In considering the proper way to determine the number of occurrences under an insurance policy, the court in Nicor considered which of two competing theories properly represented the law of Illinois. Under the "cause theory," a court will determine the number of occurrences by referring to the cause or causes of the damage. Under the "effect theory," the number of individual claims or injuries resulting from the accident will determine the number of occurrences. The court recognized that the cause theory represents the law in Illinois.
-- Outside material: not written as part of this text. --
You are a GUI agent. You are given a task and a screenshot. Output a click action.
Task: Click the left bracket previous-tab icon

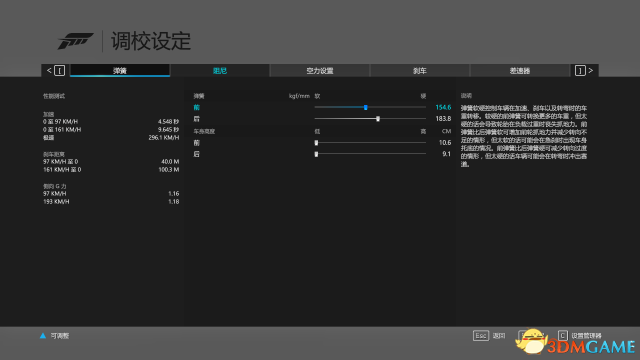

The insurer Addison argued that the focus should be the conduct of its insured. Addison asserted that Parrish was guilty of but one sole act – the negligent maintenance of his property. Addison, the court agreed, was correct that Parrish was not guilty of intervening negligent acts between each boy’s injury.

This is where the court stepped up. The court rejected Addison’s rationale that the focus should be on the number of negligent acts. The court found that Addison’s position would lead to an “unreasonable interpretation” of Parrish’s insurance policy.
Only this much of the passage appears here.